### SHORT EXERCISE
In the community garden excerpt, why did Ms Tagalong include the remark that you must never throw anything away?

Members of the garden and other local yokels mustered along the foreshore to plant some trees for National Tree Planting Day. Disappointedly only 6 trees arrived as
two others had been euthanased and the rest were held in quarantine. The dreaded rust! However, not to be outmanouvred, rocks were moved, others were levered into position and the ground was crow barred into submission, filled with topsoil and made ready for quarantine end.

In fact Sunday was such a whirl of social events that Ms Mova and Ms Tagalong let the girls fend for themselves. Plenty of eggs for Monday's collection?

Monday, July 25, 2011

Spirals and mounds

Have you ever seen so splendid a spiral? Ms Tagalong was admiring the growth of the mustard greens in the spiral outside the garden.

Then later in the day Ms Tagalong came across Legs Eleven the designer and planter of this admirable spiral.

“Have you seen the outcome of your hard work,’ Ms Tagalong questioned.

‘No I haven’t, she replied. Smiling her lovely smile and flashing her patterned legs she moved off to talk to others at the local community café. Many people had emerged from the perpetual rain of the last ten days and it was crowded, full of locals and friends of locals to come and enjoy the coffee and camaraderie.

Ms Tagalong just loves the friendship and connections that have been forged and made in the community through the café, the garden and even the community group. She is really hoping that the next working bee in August will see the completion of the pizza oven. She visualises the walls of the stand growing upwards, the clay being spread over the shaped 44 gallon drum. On walking back from the café yesterday Mr Ideasman was delighted to spot two steel plates for the oven doors lurking under a bush in the front of our garden.

It just goes to prove that there is always a use for everything and it just goes to show that you must never throw anything away! Ms Tagalong had to put that in as Mr Ideasman was breathing hard over her shoulder and just wanted her to feel better about the mounds of items still waiting for homes in their new house and garden.
Any ideas for new edifices in the garden? I’m sure we have enough to make most of them!

Just follow the rainbow to find the treasure of our locale. Nothing to do with the garden, I know, but I couldn't resist the break in the rain.

Monday, July 18, 2011

Ms Mova steps up to the plate...again!

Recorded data
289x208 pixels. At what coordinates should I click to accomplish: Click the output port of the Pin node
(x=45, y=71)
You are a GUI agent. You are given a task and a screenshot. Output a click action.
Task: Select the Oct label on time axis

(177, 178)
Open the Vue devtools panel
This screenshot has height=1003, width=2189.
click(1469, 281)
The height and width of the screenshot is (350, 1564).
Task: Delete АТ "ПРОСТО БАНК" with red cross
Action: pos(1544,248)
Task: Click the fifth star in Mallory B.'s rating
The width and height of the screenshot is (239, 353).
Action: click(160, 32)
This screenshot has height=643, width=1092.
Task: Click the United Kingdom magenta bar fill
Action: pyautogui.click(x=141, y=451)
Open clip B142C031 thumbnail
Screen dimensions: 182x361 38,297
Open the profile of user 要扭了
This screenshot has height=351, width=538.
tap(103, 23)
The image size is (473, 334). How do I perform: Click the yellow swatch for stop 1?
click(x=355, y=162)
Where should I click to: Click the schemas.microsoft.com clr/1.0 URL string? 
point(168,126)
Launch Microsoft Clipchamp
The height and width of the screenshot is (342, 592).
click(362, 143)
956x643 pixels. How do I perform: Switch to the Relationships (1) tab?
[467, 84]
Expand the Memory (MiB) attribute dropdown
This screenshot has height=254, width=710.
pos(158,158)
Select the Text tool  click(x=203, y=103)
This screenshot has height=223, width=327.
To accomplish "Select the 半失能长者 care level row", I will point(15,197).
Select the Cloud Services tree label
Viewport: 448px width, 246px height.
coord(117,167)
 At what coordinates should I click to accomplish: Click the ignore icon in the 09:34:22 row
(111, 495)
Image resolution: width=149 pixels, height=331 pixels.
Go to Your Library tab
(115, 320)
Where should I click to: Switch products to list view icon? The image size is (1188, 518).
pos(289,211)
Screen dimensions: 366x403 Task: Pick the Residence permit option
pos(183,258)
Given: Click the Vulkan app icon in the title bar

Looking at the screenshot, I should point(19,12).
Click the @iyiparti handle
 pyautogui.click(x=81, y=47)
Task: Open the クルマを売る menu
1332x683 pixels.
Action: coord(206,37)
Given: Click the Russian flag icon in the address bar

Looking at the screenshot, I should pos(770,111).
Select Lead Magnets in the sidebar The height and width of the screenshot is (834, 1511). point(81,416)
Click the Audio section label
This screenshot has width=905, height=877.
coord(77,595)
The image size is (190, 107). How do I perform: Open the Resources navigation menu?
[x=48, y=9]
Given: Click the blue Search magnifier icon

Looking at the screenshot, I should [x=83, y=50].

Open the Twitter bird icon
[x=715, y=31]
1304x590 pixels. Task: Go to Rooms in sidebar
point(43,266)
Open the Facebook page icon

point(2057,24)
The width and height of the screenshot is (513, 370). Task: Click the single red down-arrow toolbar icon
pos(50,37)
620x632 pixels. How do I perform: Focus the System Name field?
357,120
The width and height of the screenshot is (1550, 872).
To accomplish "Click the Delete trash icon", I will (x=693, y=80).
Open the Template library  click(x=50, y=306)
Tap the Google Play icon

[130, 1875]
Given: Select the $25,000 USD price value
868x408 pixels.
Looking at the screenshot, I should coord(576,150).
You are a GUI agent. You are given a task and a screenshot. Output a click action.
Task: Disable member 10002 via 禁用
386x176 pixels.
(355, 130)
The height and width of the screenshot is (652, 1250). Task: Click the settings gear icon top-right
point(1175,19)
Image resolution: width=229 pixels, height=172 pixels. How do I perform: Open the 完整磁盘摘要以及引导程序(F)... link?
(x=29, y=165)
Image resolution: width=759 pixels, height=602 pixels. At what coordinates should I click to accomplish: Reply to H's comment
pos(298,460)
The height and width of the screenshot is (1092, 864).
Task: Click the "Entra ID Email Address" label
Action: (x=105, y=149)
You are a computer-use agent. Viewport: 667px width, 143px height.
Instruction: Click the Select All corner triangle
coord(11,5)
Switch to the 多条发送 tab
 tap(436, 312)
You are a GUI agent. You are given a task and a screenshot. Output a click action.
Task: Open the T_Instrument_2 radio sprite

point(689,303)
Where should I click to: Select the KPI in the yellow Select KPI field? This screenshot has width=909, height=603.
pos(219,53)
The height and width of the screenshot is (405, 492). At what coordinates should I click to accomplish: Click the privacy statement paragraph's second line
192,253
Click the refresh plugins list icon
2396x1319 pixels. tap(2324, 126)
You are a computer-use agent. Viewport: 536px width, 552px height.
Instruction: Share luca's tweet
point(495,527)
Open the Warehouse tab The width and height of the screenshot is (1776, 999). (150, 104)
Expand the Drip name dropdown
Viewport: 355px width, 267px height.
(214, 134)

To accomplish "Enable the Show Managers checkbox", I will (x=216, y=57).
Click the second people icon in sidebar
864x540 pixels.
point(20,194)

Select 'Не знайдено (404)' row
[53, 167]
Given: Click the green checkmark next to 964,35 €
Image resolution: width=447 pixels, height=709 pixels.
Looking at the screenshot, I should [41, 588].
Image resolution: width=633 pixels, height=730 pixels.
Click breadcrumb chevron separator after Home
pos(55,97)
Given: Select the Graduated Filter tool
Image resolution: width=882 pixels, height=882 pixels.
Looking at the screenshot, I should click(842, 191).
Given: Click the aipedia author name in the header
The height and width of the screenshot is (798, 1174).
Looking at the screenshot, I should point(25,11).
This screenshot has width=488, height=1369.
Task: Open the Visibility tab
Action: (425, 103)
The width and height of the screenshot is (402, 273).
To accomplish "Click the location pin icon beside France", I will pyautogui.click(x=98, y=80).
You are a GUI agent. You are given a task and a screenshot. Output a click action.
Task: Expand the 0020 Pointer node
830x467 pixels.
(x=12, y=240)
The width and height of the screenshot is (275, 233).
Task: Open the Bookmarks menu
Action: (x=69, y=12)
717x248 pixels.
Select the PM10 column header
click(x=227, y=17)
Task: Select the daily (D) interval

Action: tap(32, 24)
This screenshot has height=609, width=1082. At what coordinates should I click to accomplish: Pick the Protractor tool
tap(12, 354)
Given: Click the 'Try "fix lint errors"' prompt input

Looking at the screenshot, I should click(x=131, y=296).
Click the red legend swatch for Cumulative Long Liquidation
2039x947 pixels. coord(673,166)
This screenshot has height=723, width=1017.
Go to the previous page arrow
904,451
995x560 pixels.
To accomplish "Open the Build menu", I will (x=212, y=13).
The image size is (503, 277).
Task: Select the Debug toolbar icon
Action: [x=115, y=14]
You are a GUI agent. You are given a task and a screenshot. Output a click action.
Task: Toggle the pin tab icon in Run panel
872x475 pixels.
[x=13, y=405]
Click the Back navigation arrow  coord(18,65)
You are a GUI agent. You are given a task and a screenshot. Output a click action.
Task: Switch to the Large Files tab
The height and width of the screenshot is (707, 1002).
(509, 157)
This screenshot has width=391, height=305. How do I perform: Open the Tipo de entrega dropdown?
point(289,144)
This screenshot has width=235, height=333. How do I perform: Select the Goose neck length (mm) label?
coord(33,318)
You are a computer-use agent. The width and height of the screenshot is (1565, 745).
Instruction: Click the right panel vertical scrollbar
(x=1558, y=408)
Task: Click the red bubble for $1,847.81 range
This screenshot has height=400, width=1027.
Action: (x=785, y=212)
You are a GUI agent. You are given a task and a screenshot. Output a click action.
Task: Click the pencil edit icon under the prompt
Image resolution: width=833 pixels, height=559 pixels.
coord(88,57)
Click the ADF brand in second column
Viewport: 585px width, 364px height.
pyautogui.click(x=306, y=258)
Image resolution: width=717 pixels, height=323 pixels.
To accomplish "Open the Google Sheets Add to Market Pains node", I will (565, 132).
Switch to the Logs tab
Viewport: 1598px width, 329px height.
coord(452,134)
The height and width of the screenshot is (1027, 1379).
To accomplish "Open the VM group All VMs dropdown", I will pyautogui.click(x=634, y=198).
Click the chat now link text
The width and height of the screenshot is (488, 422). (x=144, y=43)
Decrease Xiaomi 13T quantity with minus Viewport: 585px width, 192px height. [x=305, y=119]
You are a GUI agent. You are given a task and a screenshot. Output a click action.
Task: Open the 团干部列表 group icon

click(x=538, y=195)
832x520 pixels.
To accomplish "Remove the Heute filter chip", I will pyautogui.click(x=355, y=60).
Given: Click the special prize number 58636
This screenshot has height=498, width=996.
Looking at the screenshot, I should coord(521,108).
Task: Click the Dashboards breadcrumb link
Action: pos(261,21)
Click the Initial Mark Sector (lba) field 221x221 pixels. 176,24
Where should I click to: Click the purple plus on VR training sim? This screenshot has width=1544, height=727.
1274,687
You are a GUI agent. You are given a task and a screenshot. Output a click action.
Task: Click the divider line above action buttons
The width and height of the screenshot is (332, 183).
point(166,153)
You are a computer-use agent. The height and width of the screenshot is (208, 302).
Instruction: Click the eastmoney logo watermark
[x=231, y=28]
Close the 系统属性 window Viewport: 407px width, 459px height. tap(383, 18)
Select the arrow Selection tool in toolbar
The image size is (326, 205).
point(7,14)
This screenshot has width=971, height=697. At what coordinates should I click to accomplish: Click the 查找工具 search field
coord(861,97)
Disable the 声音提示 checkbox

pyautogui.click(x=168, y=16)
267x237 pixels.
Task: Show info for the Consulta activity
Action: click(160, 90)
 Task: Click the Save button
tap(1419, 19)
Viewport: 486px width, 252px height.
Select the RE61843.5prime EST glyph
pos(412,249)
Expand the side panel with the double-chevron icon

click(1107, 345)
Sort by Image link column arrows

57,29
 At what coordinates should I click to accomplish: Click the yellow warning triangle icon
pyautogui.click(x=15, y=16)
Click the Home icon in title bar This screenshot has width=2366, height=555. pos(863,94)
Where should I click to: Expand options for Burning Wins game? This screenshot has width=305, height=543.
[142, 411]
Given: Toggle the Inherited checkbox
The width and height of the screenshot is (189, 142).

### THE COMPLETED TASK
Mr Ideasman was breathing hard over her shoulder and wanted her to feel better about the mounds of items still waiting for homes in their new house and garden.